### Aim of the exercise
Please put everything in the records from the line containing "Task: Click the '35.10 N' end latitude label" down to the line containing "pyautogui.click(x=53, y=297)" into a Markdown table with the columns No and Line, numbering the rows and skipping blank lines. Leave the pictures out.
────────────────────────────────────────
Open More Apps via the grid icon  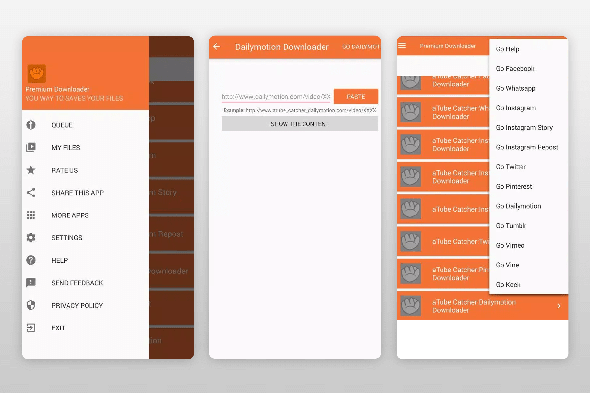pyautogui.click(x=31, y=215)
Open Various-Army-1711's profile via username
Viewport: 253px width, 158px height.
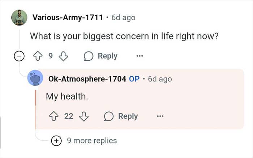click(x=68, y=17)
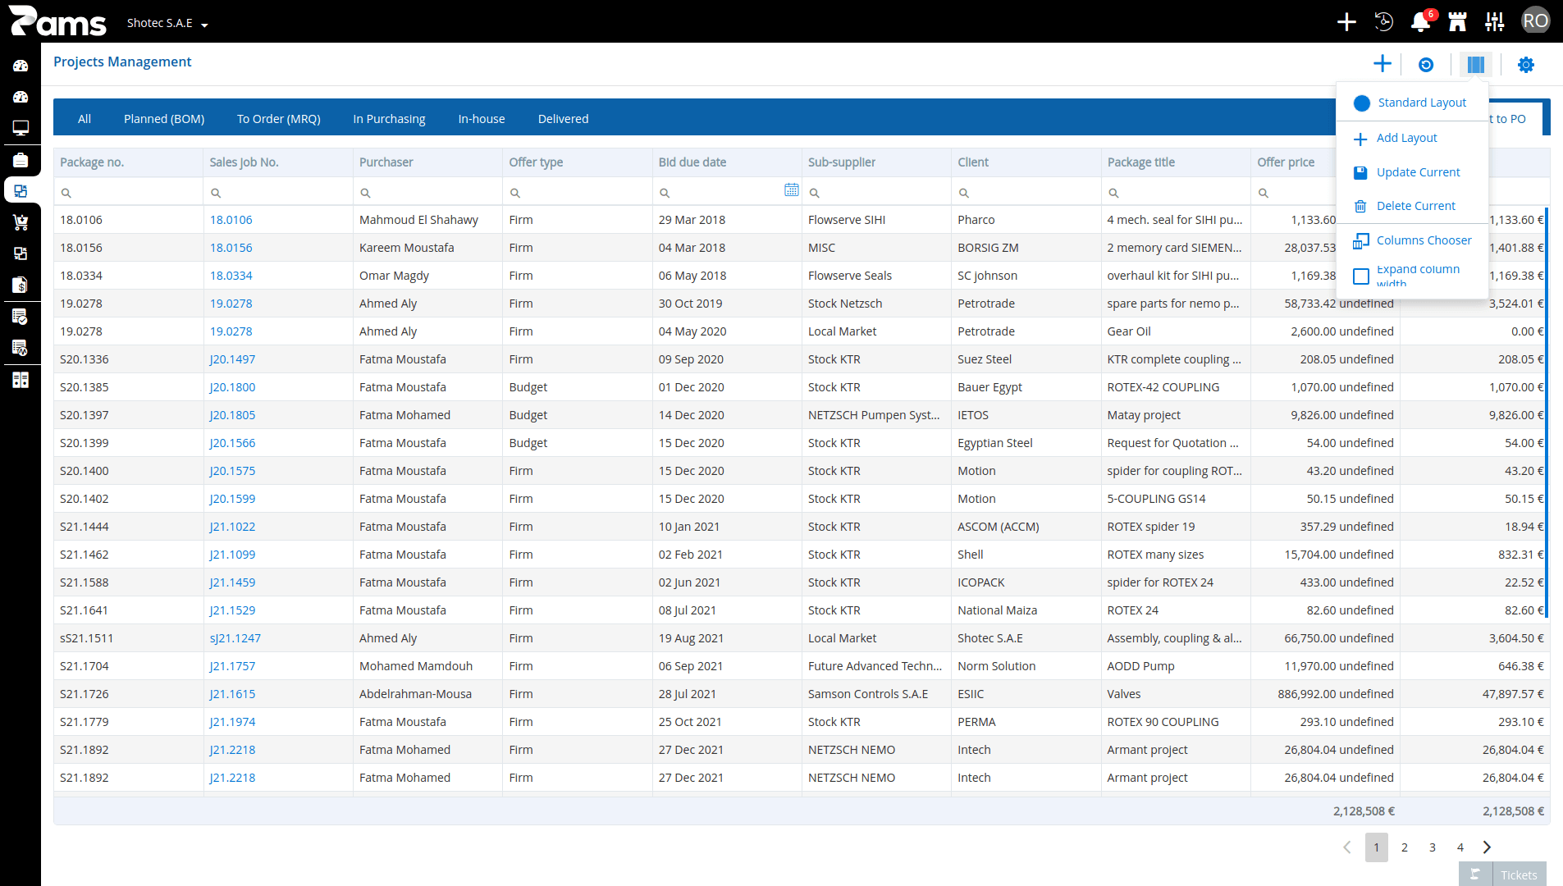1563x886 pixels.
Task: Open sales job link J20.1497
Action: point(232,359)
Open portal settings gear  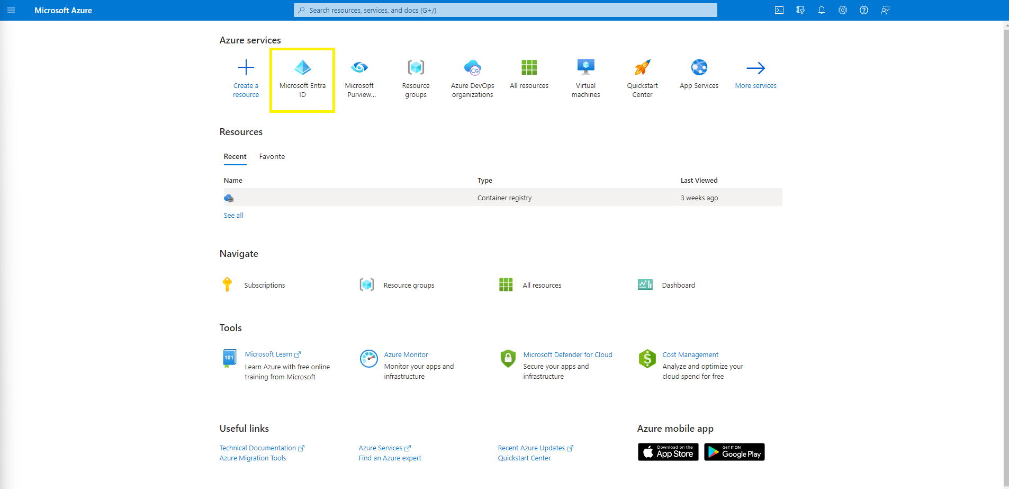click(x=843, y=10)
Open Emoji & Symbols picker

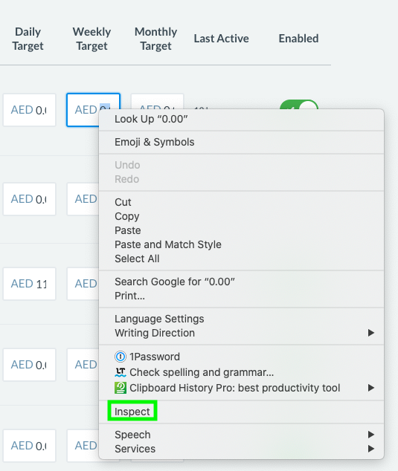154,142
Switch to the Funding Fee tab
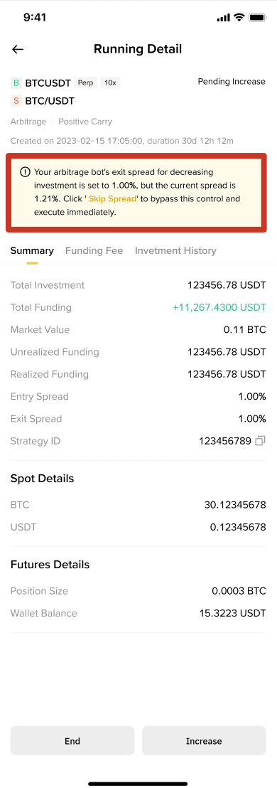This screenshot has height=788, width=277. [94, 250]
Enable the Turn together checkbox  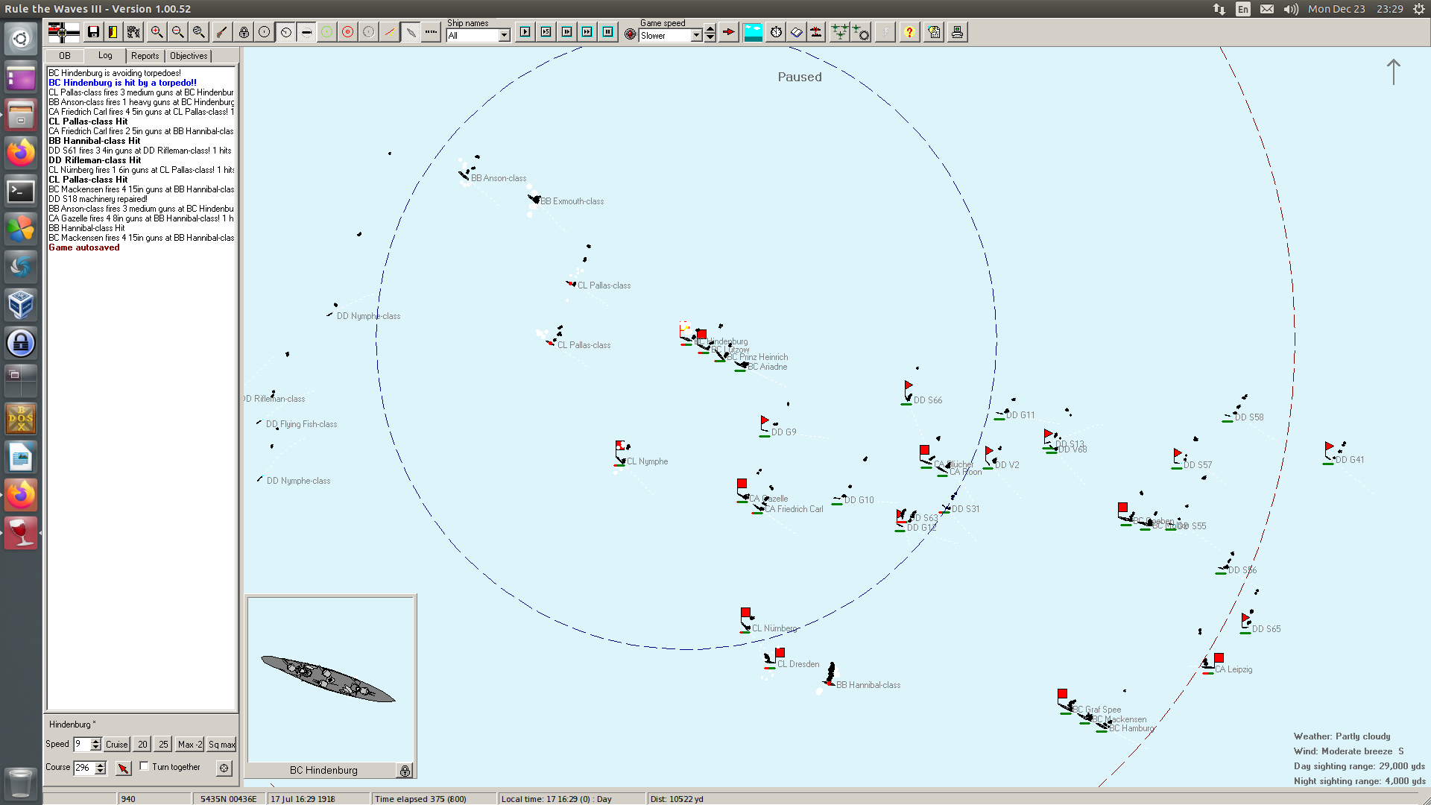pyautogui.click(x=145, y=766)
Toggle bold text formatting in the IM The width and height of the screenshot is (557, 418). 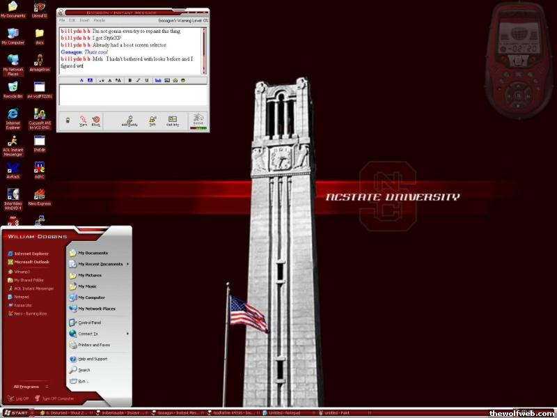point(130,81)
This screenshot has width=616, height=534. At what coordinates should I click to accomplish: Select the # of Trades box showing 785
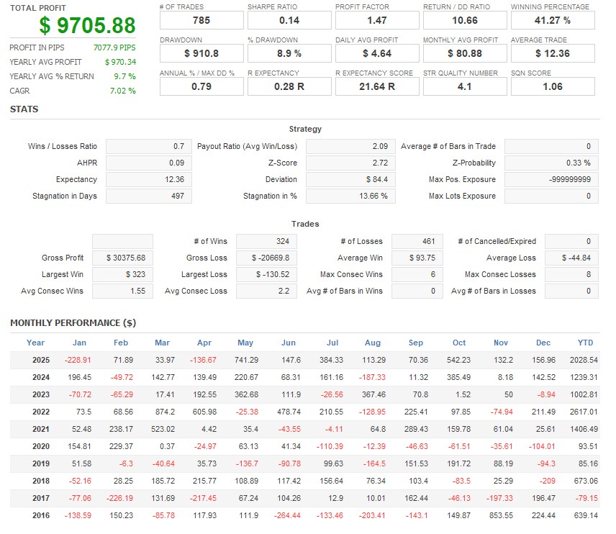click(201, 20)
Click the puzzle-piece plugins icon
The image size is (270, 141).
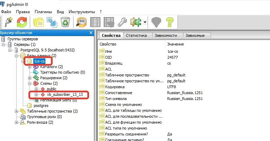(135, 23)
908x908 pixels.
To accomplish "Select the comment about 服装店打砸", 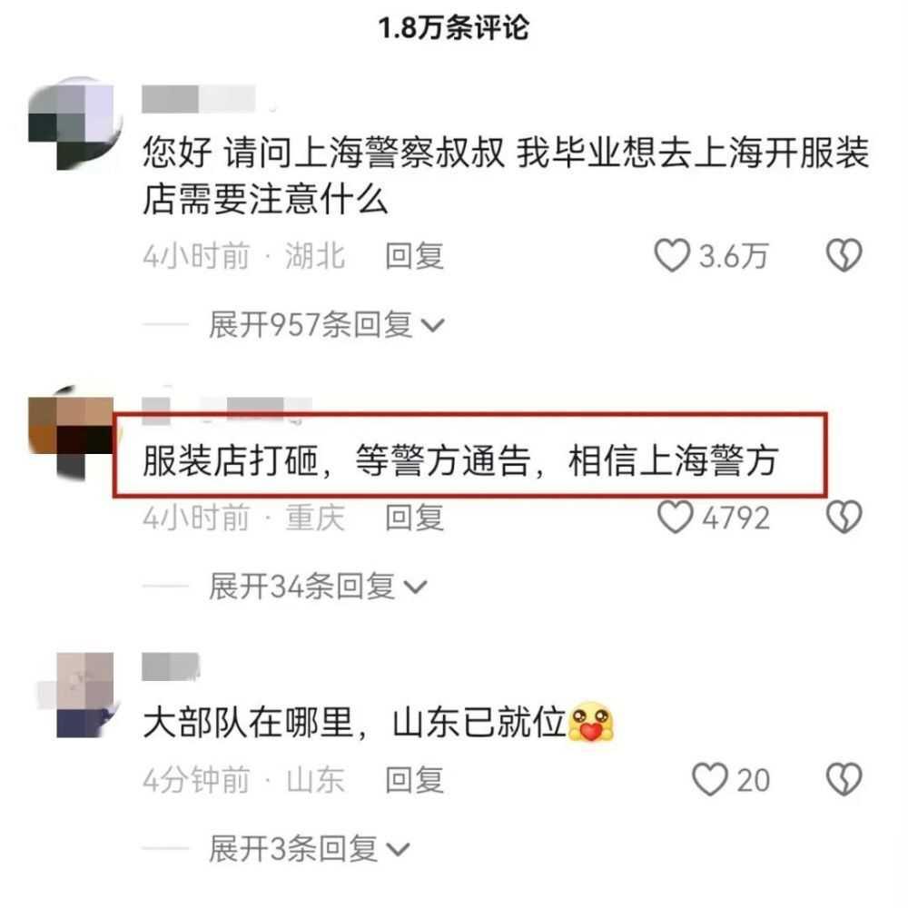I will coord(460,461).
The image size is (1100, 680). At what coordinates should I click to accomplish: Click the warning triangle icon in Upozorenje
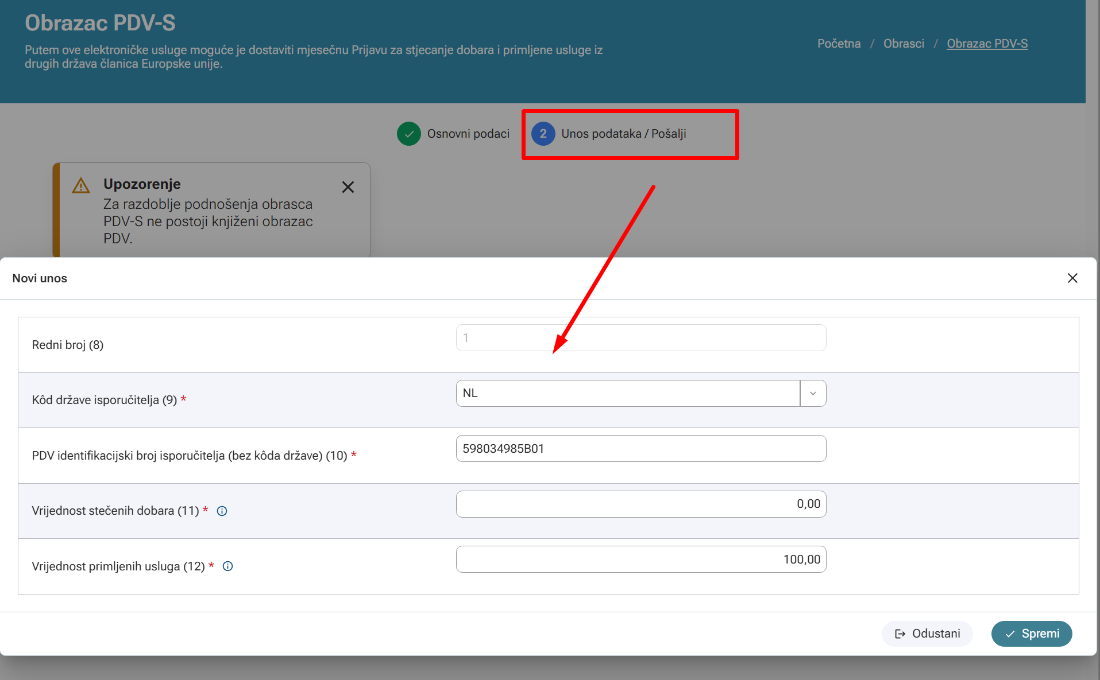click(x=81, y=185)
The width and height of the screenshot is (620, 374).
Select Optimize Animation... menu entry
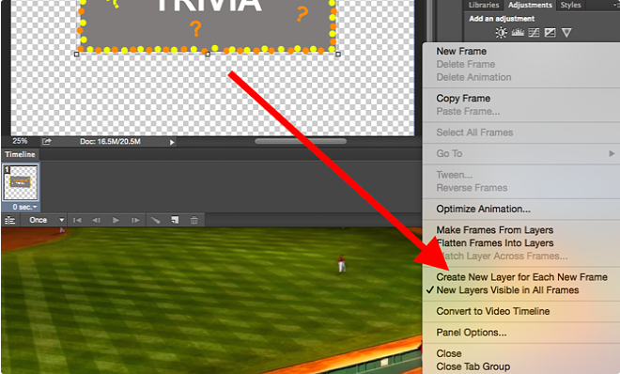483,209
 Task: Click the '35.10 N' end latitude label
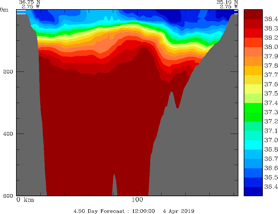[227, 2]
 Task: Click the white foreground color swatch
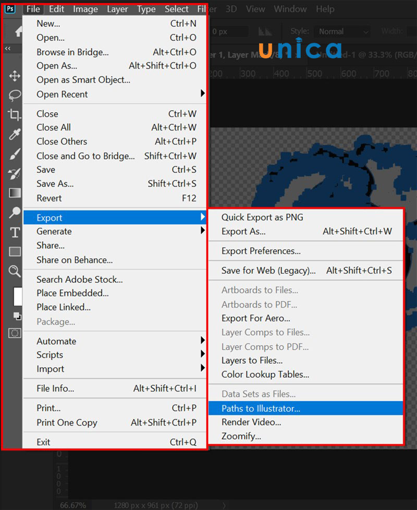(17, 296)
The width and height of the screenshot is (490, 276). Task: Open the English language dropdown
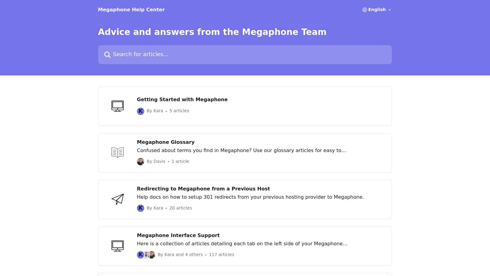pyautogui.click(x=377, y=10)
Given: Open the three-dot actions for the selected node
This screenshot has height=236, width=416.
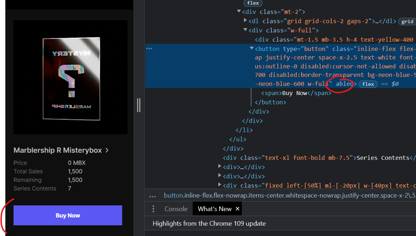Looking at the screenshot, I should [x=149, y=48].
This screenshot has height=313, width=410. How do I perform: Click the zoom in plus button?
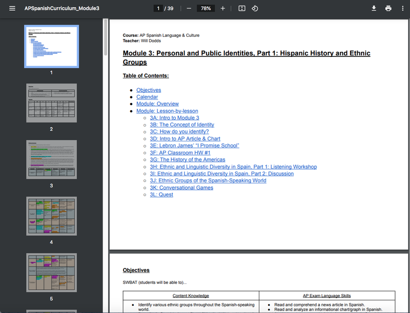(x=222, y=9)
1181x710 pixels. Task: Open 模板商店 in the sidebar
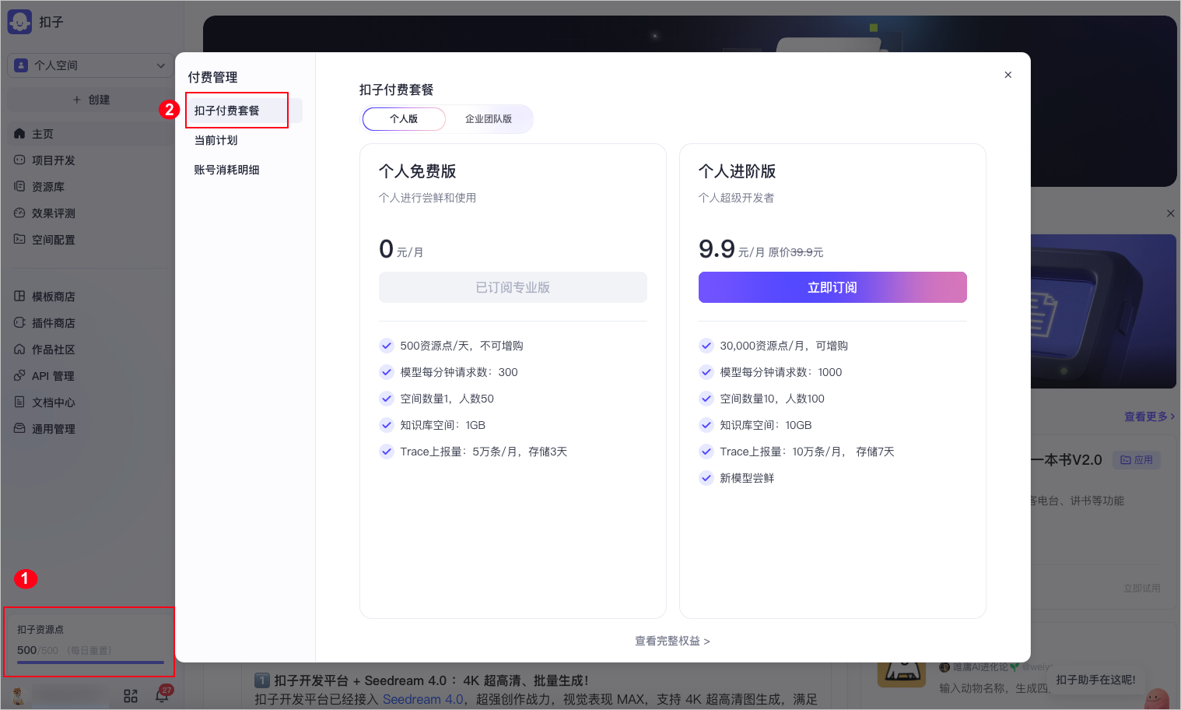pyautogui.click(x=53, y=297)
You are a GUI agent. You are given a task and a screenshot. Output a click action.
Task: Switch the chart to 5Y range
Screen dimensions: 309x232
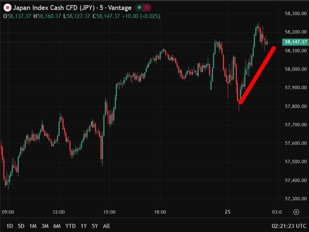(95, 226)

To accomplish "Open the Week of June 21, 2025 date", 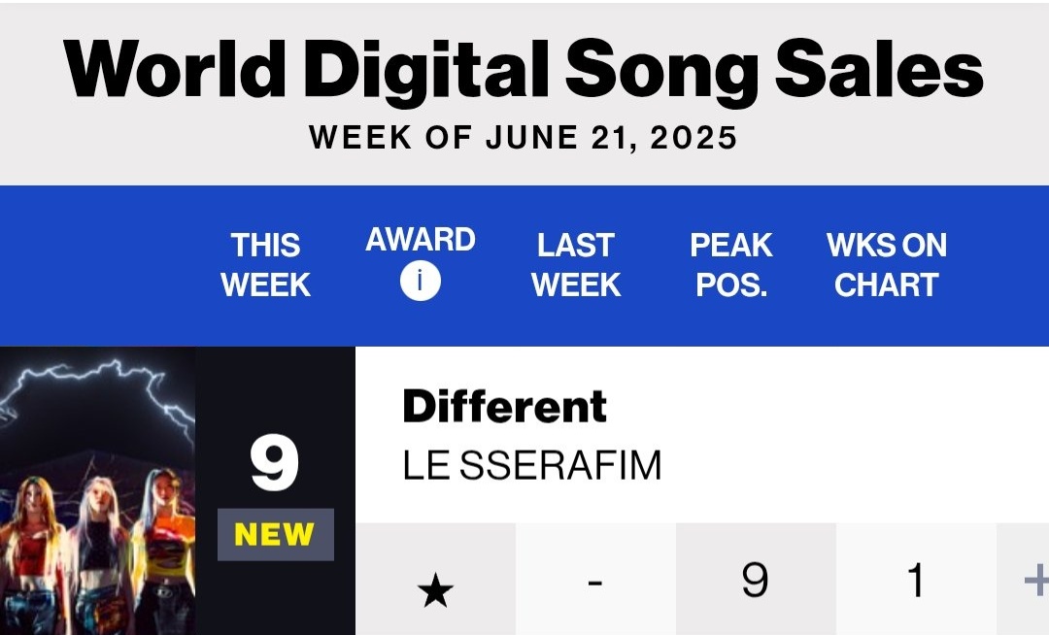I will 524,138.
────────────────────────────────────────
### Written answer
| No | Line |
|---|---|
| 1 |  Task: Click the '35.10 N' end latitude label |
| 2 | [227, 2] |
| 3 |  Task: Click the white foreground color swatch |
| 4 | (17, 296) |
| 5 | The width and height of the screenshot is (490, 276). Task: Open the English language dropdown |
| 6 | pyautogui.click(x=377, y=10) |
| 7 | Given: Open the three-dot actions for the selected node |
| 8 | This screenshot has height=236, width=416. |
| 9 | Looking at the screenshot, I should [x=149, y=48]. |
| 10 | This screenshot has height=313, width=410. How do I perform: Click the zoom in plus button? |
| 11 | (x=222, y=9) |
| 12 | 1181x710 pixels. Task: Open 模板商店 in the sidebar |
| 13 | pyautogui.click(x=53, y=297) |